Problem description:
Select every line of the records that contains the word "Visit" and copy each one.
>> Start Task material
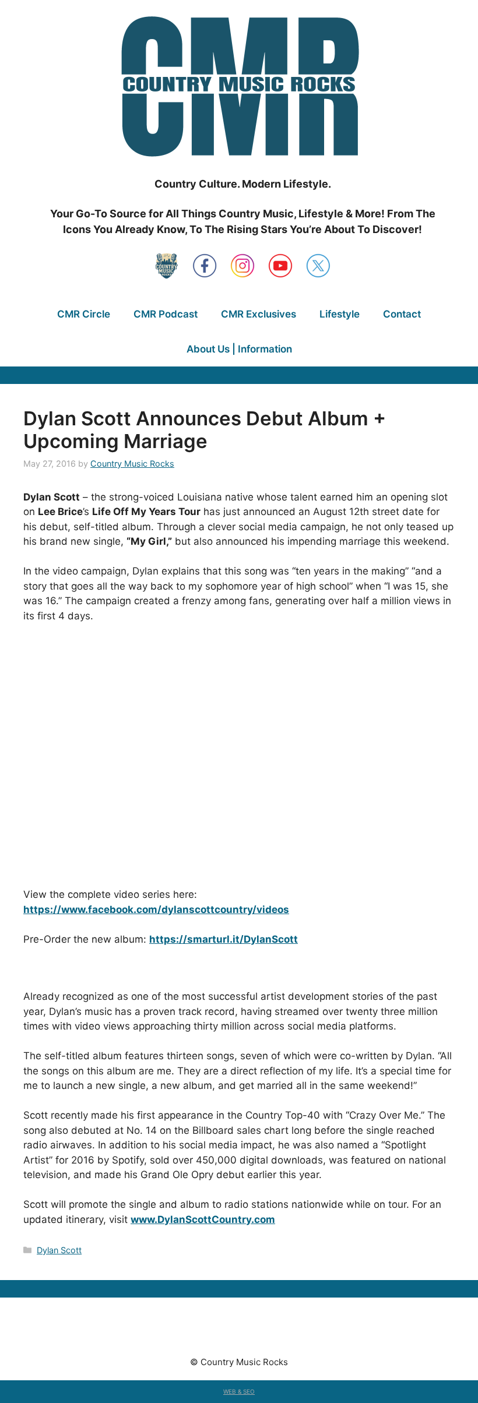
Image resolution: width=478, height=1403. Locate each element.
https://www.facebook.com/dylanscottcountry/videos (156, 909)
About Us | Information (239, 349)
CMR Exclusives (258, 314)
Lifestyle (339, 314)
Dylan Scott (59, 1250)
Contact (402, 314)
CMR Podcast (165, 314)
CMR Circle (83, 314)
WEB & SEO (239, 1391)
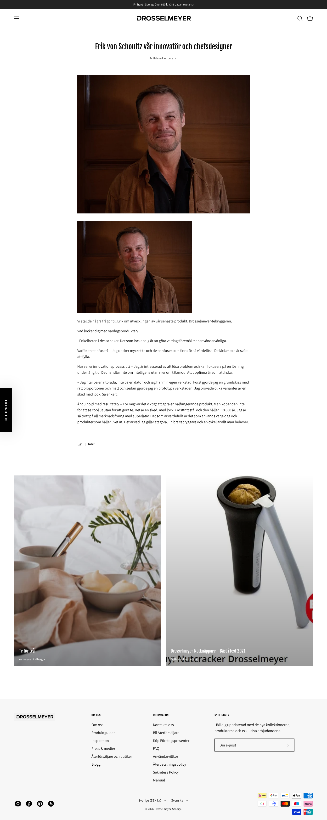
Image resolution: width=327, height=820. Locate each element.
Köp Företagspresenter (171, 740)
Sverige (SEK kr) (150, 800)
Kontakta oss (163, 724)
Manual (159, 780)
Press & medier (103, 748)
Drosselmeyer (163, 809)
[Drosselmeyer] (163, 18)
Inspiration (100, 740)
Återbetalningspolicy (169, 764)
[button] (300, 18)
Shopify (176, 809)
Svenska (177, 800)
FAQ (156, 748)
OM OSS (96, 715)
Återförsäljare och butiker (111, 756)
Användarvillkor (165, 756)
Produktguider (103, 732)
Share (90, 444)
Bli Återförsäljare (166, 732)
>> End Task material
>> Start Task material
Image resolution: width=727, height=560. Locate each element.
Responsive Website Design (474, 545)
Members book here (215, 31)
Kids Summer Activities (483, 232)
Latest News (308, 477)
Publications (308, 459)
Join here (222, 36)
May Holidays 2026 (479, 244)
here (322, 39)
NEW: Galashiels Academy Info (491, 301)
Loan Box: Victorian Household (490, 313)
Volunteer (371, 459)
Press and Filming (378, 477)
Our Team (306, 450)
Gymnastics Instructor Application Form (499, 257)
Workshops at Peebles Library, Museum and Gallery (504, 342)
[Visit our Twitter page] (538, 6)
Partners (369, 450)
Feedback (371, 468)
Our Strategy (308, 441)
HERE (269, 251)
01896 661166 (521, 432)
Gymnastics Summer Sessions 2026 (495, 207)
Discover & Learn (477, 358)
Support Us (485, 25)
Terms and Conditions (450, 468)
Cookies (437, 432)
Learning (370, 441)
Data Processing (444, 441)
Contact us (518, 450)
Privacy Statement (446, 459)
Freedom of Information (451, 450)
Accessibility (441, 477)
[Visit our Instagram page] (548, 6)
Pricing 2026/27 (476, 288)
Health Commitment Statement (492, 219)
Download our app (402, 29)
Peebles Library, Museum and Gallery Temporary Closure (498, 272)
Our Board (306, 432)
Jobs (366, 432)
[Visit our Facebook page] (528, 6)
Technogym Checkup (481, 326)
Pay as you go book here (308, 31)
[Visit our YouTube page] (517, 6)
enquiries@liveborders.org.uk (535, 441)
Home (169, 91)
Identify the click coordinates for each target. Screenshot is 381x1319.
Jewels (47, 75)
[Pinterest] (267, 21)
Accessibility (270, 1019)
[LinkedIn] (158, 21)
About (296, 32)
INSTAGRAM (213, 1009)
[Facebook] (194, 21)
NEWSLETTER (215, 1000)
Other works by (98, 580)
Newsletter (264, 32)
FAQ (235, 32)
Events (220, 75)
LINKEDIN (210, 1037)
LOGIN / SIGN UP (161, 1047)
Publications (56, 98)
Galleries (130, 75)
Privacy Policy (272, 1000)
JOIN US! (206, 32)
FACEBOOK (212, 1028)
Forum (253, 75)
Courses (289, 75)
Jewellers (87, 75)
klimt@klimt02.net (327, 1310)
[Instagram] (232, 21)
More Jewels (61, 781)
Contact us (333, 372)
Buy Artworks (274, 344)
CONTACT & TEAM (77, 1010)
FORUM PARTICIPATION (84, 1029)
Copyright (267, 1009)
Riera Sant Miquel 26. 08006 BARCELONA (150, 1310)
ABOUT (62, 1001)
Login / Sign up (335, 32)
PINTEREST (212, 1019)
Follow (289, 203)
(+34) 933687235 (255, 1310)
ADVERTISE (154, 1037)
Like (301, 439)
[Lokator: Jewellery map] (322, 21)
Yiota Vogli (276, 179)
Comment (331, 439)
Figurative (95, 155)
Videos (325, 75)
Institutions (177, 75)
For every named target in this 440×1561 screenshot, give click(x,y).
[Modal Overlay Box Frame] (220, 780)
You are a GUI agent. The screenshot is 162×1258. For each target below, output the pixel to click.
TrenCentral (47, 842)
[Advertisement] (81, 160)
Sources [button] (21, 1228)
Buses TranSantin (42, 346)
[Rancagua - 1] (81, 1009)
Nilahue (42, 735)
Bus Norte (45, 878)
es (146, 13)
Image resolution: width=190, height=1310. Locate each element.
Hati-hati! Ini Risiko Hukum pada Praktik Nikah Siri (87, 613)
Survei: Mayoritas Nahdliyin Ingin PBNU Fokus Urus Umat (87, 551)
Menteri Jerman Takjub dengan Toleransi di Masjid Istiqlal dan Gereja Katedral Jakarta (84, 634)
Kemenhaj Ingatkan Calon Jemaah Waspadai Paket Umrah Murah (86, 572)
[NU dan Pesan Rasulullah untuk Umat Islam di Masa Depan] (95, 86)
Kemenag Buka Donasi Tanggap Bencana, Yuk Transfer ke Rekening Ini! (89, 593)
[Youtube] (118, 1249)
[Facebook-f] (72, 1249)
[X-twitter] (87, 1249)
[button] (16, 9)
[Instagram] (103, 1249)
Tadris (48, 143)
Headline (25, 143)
>> End Task material
Problem solution:
[Visit our Twitter page] (538, 6)
[Visit our Instagram page] (548, 6)
[Visit our Facebook page] (528, 6)
[Visit our YouTube page] (517, 6)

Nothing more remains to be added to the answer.